From the line with "Click inside the Search input field" to the line with "Open the 融合机IP地址", retype every line exactly, including those two, and leave out the rest of the data below.

===== Provided data =====

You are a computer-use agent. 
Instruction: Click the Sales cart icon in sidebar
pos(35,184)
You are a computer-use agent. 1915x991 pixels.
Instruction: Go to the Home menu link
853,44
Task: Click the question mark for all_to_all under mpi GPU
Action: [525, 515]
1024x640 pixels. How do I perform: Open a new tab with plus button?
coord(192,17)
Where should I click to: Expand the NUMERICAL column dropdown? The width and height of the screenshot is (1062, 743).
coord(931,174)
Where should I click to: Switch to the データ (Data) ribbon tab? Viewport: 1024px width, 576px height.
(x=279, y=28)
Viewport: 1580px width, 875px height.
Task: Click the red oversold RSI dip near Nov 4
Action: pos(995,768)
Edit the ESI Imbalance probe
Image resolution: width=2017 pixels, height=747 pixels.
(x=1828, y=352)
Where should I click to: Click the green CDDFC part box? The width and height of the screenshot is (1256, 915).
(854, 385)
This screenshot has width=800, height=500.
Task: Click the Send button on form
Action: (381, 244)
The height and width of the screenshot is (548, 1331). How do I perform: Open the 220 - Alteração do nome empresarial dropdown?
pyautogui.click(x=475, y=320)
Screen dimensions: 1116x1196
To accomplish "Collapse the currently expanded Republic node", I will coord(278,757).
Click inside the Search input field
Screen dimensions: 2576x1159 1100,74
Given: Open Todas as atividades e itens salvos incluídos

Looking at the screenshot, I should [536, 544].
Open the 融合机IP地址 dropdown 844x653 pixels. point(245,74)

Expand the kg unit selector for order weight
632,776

=====

* Solved problem *
Click inside the Search input field
Screen dimensions: 2576x1159 1100,74
Given: Open Todas as atividades e itens salvos incluídos

Looking at the screenshot, I should [536, 544].
Open the 融合机IP地址 dropdown 844x653 pixels. point(245,74)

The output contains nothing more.